A recent order in the case Villa Mirage Condominium Owners’ Association, Inc., v. Stetson 162, LLC, et al., in El Paso County District Court, presents an example. There, the HOA unsuccessfully sought a determination from the court that its claims against subcontractors were not barred by the statute of limitations. To do so, the HOA’s attempted to apply the Colorado Common Interest Ownership Act (“CCIOA”), which governs the creation and operation of HOAs, and a statute intended to apply to persons under a legal disability.

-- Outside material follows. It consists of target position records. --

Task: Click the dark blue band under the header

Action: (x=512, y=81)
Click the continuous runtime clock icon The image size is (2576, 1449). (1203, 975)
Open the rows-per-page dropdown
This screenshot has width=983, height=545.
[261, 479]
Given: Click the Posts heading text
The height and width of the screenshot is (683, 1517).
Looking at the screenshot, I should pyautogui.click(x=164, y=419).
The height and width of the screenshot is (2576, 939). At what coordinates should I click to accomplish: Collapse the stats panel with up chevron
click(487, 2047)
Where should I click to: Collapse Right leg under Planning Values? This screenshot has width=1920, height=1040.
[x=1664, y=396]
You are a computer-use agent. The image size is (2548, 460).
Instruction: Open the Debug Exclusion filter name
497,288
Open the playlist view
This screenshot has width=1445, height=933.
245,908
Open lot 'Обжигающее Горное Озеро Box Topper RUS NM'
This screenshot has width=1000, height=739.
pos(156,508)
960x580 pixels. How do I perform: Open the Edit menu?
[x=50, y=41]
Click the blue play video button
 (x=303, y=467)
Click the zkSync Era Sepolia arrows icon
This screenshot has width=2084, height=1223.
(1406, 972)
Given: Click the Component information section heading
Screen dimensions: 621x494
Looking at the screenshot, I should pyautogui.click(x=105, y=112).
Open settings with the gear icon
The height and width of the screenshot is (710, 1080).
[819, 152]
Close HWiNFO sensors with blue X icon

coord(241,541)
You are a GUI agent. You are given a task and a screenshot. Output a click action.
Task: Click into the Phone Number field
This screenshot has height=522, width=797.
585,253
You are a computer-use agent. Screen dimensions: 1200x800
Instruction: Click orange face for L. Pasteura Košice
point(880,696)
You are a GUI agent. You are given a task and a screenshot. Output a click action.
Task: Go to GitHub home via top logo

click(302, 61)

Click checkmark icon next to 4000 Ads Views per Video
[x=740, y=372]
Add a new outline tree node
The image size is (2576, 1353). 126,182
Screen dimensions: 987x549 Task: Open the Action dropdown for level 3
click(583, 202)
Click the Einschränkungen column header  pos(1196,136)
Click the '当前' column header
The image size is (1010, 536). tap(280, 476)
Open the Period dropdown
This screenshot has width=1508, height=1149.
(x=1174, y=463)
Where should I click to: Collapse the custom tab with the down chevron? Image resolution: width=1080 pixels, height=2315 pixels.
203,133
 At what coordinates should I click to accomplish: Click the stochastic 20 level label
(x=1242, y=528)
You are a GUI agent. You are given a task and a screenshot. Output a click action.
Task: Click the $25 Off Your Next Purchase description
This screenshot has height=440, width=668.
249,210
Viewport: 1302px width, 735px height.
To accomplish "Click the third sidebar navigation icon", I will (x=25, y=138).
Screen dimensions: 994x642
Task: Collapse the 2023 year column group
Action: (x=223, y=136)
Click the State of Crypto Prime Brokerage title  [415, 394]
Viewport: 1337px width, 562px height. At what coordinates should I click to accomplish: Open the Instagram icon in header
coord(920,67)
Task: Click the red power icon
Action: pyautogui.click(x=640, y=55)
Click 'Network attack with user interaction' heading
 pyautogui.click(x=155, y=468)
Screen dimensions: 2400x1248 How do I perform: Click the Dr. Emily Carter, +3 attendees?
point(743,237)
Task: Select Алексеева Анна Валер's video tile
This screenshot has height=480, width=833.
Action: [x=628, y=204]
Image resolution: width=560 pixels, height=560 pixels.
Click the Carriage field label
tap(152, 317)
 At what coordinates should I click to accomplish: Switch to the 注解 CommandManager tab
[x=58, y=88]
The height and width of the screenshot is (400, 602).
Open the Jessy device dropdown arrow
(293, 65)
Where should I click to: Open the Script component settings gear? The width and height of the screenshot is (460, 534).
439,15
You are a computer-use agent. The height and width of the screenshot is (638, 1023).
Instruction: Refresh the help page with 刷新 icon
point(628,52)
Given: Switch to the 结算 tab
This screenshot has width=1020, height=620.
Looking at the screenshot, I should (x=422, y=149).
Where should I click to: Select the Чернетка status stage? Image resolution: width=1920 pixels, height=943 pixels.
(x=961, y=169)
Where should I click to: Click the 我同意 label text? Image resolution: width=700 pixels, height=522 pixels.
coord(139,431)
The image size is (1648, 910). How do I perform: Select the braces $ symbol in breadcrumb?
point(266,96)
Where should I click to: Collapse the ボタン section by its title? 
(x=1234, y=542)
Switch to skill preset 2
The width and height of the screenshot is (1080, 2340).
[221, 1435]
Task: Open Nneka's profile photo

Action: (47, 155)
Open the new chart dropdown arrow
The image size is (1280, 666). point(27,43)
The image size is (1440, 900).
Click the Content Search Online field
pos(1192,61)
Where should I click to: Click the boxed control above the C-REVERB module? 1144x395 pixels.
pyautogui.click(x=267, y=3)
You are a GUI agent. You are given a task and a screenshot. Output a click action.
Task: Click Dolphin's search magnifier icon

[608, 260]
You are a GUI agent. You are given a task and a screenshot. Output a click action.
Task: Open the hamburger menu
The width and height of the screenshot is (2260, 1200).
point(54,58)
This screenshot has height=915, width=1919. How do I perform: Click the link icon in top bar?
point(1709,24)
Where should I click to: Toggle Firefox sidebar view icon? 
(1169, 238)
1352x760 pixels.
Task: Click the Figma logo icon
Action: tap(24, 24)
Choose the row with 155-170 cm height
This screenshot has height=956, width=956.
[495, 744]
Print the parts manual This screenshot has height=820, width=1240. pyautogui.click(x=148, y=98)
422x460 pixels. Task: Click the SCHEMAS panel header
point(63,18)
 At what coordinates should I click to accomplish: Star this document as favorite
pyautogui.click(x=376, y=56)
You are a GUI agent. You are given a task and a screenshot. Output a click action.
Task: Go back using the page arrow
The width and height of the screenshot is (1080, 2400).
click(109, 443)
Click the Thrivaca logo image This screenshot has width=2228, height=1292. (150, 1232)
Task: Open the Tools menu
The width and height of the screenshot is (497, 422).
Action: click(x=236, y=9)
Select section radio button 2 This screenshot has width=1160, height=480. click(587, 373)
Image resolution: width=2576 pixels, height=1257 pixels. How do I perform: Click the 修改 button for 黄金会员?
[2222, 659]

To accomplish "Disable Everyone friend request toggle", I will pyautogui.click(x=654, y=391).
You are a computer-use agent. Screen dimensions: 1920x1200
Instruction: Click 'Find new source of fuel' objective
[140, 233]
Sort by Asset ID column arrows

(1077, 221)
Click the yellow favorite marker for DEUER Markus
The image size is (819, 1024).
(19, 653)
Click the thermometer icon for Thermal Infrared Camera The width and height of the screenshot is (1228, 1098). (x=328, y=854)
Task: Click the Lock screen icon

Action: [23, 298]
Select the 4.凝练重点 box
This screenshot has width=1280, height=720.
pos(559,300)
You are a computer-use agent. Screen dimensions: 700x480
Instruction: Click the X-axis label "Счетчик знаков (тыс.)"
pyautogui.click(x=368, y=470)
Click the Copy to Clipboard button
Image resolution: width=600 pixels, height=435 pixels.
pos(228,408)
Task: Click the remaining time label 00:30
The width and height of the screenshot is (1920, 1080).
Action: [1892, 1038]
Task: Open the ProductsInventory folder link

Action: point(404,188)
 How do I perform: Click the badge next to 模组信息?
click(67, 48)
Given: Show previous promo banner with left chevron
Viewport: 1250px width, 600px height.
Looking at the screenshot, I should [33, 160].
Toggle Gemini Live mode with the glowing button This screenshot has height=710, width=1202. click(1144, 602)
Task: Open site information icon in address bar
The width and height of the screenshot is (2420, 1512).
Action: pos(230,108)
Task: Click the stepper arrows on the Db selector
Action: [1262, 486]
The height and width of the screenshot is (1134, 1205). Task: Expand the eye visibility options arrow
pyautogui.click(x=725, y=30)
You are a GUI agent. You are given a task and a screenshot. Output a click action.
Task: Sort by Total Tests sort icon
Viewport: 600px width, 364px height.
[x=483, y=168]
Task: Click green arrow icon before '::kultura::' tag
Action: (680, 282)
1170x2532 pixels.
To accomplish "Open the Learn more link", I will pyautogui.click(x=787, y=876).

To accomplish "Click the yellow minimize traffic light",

Under CCIOA, during the period of “declarant control” the developer may appoint members to the association’s executive board until sufficient homeowners have moved into the development and taken seats on the board. In Villa Mirage, the Association argued that a provision of CCIOA related to the period of declarant control and sharing tort liabilities between a developer and an association should toll the statute of limitations for claims against third-parties. That provision, C.R.S. § 38-33.3-311(1), states:
Neither the association nor any unit owner except the declarant is liable for any cause of action based upon that declarant’s acts or omissions in connection with any part of the common interest community which that declarant has the responsibility to maintain. Otherwise, any action alleging an act or omission by the association must be brought against the association and not against any unit owner. If the act or omission occurred during any period of declarant control and the association gives the declarant reasonable notice of and an opportunity to defend against the action, the declarant who then controlled the association is liable to the association or to any unit owner for all tort losses not covered by insurance suffered by the association or that unit owner and all costs that the association would not have incurred but for such act or omission. Whenever the declarant is liable to the association under this section, the declarant is also liable for all expenses of litigation, including reasonable attorney fees, incurred by the association. Any statute of limitation affecting the association’s right of action under this section is tolled until the period of declarant control terminates. A unit owner is not precluded from maintaining an action contemplated by this section by being a unit owner or a member or officer of the association. [emphasis added]
The court held that this statute section only governs claims between an association and a declarant, and that it cannot be stretched to toll a statute of limitations for claims against third-parties.
The HOA also equated the period of declarant control to a legal disability, during which the association was prevented from asserting claims against subcontractors, relying on C.R.S. § 13-81-103. That statute section tolls a statute of limitations to protect the rights of a person under a disability, until the person has legal representation, dies, or overcomes the disability. The Villa Mirage court referred to C.R.S. § 13-81-101(3), which defines a “person under disability” as “any person who is a minor under eighteen years of age, a mental incompetent, or a person under other legal disability and who does not have a legal guardian.” The court stated that the statute protects the interest of individuals, and no case law applies this statute to business entities. The concise order suggests that this issue was an easy one for the court to decide.
While the court did not discuss in further detail, it can be presumed that if individual homeowners had viable claims against subcontractors, they should not have waited for their HOA to bring those claims. A homeowner association’s drive to combine all claims affecting a development into a single lawsuit may sometimes be an economical means to litigate a case, but the interests of the individuals may be forgotten in the strategy to rely on associational standing.